Cada año es diferente. El Día del Periodista abre el juego para bucear en varios aspectos de la profesión, ya no tomando en cuenta que hoy la información circula más rápido que nunca, sino porque la agresión de gobiernos en el mundo al periodismo va in crescendo.

La actividad periodística nació para dar contexto, verificar, ordenar y narrar. Hoy, frente al océano de datos que ofrecen las redes sociales, el primer riesgo al que nos podemos enfrentar es que la noticia se convierta en ruido, que la mentira se disfrace de verdad y que la opinión se confunda con información.

La desinformación no puede ser una jodita de moda.

Las redes son un espacio de conexión inmediata, pero también de manipulación. Estamos frente a algoritmos que premian la viralidad por encima de la veracidad, usuarios que replican sin chequear y campañas de desinformación que se disfrazan de espontaneidad. ¿Cómo no esperar y  fomentar que el periodista siga siendo el filtro necesario? El periodista que asume su rol con la  responsabilidad que se requiere, contrasta fuentes, aporta contexto histórico y distingue entre un hecho y una operación antes de comunicar.

Es una tarea que se vuelve más urgente.

Informar no es repetir lo que circula en Twitter o en WhatsApp. Informar bien es intervenir en la maquinaria -cuasi sagrada, diría Carlos Allo-  de construir ciudadanía, de proteger a la sociedad de la manipulación y de darle herramientas para comprender el mundo. El periodismo nunca quedará reducido a ser un eco de las redes, porque -tarde o temprano- todos -o la mayoría que convence al resto- entenderán que están ante la voz auténtica que «ordena el caos».

La paradoja es que nunca hubo tantas posibilidades de acceso a la información y, al mismo tiempo, nunca fue tan fácil perderse en la desinformación.
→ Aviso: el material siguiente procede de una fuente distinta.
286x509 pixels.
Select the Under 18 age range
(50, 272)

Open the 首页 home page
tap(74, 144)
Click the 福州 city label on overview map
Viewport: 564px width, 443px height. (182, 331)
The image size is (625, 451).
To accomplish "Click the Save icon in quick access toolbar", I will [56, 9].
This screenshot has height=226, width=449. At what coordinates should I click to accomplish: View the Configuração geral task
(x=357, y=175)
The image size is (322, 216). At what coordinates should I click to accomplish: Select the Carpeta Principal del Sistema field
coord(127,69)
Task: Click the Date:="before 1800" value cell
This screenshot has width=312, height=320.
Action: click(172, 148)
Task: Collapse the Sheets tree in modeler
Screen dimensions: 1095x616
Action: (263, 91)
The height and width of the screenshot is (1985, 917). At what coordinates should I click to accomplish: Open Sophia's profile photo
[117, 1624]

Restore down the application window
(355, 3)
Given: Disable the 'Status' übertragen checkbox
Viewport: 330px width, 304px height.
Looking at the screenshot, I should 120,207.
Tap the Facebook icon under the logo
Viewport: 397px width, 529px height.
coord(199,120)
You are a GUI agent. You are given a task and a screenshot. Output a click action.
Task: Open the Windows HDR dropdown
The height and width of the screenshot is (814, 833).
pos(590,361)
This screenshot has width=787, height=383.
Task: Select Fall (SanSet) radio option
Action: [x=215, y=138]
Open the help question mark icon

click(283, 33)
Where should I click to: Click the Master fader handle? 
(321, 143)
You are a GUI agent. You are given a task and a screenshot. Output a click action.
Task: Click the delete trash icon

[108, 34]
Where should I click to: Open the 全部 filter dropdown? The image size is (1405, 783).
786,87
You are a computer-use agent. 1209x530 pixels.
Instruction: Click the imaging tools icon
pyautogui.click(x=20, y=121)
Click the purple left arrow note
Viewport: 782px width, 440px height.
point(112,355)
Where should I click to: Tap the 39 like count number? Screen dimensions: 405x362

Por eso, el Día del Periodista -aparte de constituirse como un homenaje permanente a Mariano Moreno, motor intelectual fundacional de la Argentina y su periódico La Gazeta- es un clip en la agenda permanente para recordar que esta profesión sigue siendo parte de la sangre y la energía que alimentan la democracia, la memoria y la verdad.